The Consul General at Casablanca (Goold) to the Secretary of State
[Received February 23.]
Sir: With reference to Mr. Stanton’s despatch No. 263 of December 5th, last11 (files nos. 600/610.21/610.22), regarding the Protectorate’s foreign trade control, in which mention was made of the fact that applications for the importation of automotive vehicles must be approved both by the Army and by the Public Works Department, I have the honor to report that, according to several local representatives of American automotive exporters, the following temporary quotas have been established for American trucks or truck chassis (for mounting locally-built truck and bus bodies) for the year ending September 30th next:
|October to December 1939||282|
|January to March 1940||302|
|April to June 1940||202|
|July to September 1940||202|
The quota practically equals the average annual registration of imported trucks, including busses, during the three calendar years preceding the War, which is shown in the following table:
The allotment includes both gasoline and gasogene vehicles, since Public Works is endeavoring to promote the use of the second type to utilize fuel produced in this country. It is not necessarily confined to American vehicles, as arrangements have been made that imports of French, British or other non-American units during any quarter will be deducted from the “American” total for the ensuing quarter, but it is expected that it will be filled almost entirely, if not entirely, by exports from the United States for the reasons that American trucks are still preferred in this area, that present French military demands apparently preclude the prospect of obtaining truck chassis from France, and that the opportunity for importing British chassis does not appear to be much better, even though purchases from the Franc-Sterling Union are favored by the Foreign Exchange Control over [Page 779] orders placed in countries outside of that monetary combination. At present there is an actual shortage of trucks, the Army having requisitioned some 3,000, plus about 1,000 passenger cars, at the outbreak of hostilities, as indicated in the report entitled “French Moroccan Automotive Vehicle Registration Estimates for January 1, 1940”, dated December 29th12 (File No. 866.16). The real limitations are the shortage of dollar exchange and the interruptions to shipping service from the United States.

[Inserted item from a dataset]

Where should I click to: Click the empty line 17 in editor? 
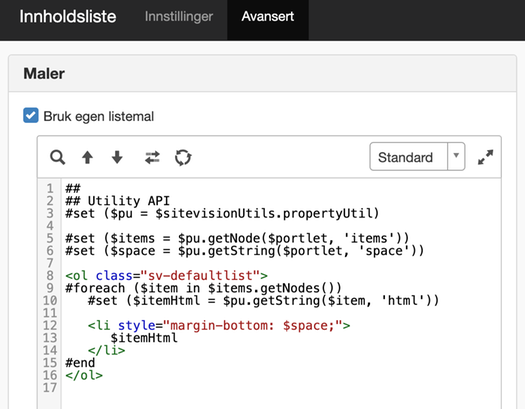pyautogui.click(x=281, y=388)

The allotment has been divided among local importers on the basis of their average receipts during the past several years, but the recent acquisition by a single company of the representation of a substantial number of leading American makes has given one Casablanca importer (Société France-Auto) more than half the total.
Patently, the establishment of the quota system and the theoretical priority accorded to French and British automotive interests are not consistent with the principle of the Moroccan Open Door—the policy of freedom of economic opportunity without any inequality. Even though local distributors do not anticipate much difficulty in keeping the market for American trucks during the prospectively near future, these violations of the principle are worth reporting—especially as they constitute modifications far more important commercially than the “free” sale of Moroccan gasoline discussed in my despatch No. 276 of January 11th, last13 (File No. 869.6).